● What to do
Count the lines below that contain the word "Find" and reply with the number alone.

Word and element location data
-------

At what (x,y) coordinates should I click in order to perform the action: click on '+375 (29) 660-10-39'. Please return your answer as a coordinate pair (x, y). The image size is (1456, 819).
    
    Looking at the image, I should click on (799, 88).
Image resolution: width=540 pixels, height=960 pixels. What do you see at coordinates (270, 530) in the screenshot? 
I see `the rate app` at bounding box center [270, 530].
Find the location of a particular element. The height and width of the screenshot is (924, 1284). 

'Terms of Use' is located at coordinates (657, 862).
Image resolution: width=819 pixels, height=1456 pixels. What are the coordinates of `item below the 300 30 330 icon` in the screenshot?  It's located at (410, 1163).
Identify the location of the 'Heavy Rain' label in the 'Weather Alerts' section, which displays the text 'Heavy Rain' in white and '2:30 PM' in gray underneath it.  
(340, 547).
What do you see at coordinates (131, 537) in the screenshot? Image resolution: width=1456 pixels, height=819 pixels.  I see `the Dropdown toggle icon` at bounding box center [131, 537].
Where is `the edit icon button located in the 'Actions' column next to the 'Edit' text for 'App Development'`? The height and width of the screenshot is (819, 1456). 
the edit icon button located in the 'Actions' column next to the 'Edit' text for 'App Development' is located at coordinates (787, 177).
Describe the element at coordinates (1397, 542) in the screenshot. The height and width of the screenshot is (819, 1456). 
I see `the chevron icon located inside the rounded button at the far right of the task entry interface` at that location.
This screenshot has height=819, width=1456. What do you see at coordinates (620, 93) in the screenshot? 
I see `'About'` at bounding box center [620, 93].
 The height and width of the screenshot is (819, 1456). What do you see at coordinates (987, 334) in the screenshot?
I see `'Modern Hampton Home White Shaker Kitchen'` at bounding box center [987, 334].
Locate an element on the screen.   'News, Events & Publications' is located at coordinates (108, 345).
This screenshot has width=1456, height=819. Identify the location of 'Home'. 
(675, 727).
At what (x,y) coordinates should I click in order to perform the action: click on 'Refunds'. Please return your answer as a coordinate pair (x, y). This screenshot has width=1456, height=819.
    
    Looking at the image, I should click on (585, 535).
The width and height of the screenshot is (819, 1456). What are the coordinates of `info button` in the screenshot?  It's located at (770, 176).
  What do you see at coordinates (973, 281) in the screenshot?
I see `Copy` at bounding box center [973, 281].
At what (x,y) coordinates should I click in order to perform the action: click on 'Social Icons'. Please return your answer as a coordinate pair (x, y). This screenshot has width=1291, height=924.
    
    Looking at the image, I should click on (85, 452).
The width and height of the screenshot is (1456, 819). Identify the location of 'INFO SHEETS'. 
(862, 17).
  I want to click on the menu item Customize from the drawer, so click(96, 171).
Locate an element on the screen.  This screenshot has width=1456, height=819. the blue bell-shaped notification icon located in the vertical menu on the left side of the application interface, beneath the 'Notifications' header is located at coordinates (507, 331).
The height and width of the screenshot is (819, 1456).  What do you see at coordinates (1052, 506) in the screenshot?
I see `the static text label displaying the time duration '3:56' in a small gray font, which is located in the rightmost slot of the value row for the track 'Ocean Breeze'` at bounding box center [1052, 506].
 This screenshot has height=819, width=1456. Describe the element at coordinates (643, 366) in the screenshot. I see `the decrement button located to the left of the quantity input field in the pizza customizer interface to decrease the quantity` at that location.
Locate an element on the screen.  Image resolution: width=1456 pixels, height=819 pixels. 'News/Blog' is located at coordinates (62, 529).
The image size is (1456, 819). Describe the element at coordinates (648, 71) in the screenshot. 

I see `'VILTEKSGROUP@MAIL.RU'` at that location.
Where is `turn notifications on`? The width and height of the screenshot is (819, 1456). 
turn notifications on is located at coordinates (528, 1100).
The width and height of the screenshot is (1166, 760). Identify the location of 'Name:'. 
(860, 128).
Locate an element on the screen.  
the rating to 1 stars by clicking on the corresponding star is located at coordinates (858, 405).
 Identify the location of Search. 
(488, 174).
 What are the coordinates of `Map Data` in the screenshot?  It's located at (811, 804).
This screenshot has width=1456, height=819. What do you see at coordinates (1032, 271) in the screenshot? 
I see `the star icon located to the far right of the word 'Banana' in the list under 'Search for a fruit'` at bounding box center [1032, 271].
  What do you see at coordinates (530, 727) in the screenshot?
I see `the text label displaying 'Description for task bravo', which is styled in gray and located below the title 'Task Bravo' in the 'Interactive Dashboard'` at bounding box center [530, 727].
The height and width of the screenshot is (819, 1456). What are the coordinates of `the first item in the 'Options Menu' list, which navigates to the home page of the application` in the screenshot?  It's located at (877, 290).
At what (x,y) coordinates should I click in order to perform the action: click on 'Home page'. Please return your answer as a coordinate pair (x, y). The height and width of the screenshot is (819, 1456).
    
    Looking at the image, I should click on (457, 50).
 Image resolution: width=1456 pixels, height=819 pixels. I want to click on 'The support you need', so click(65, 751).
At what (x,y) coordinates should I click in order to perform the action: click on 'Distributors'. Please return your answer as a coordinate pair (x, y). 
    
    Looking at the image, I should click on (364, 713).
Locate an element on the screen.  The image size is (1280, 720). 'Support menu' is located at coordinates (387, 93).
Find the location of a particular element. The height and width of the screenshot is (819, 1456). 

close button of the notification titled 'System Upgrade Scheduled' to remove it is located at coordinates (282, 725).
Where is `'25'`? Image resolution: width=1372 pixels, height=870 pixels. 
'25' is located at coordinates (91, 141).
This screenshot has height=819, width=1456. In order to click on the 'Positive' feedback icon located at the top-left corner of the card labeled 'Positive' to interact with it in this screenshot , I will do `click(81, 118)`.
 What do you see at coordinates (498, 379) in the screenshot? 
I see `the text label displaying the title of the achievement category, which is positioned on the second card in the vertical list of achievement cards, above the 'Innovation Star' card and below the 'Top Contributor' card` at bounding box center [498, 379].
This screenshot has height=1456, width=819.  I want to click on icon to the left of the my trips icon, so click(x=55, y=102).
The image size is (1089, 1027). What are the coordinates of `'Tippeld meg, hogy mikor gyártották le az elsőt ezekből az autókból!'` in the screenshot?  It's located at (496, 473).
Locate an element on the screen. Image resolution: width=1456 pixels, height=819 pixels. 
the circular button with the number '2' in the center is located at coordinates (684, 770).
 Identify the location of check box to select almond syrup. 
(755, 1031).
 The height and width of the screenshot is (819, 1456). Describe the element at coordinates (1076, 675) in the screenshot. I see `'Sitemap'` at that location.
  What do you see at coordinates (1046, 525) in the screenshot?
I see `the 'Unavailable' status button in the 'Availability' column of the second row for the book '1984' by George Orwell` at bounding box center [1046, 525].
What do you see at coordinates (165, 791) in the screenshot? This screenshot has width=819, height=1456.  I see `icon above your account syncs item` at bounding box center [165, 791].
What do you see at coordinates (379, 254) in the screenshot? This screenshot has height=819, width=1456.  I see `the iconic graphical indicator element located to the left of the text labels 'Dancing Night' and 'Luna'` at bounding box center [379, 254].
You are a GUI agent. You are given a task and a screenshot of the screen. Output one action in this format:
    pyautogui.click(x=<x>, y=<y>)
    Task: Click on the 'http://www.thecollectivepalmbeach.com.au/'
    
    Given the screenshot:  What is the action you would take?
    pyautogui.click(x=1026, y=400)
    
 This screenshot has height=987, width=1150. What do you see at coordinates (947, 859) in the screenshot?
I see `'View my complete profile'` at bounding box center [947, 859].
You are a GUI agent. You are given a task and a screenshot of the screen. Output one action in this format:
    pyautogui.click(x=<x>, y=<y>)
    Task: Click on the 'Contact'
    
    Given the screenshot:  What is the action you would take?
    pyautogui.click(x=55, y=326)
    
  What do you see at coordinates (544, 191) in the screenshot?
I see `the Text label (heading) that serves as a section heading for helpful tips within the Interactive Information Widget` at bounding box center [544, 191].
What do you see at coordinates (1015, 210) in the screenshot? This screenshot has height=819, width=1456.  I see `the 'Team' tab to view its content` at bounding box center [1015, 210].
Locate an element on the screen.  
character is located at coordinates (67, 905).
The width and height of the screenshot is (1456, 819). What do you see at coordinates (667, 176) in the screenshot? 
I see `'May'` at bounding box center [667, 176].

-------

● Answer to the task
2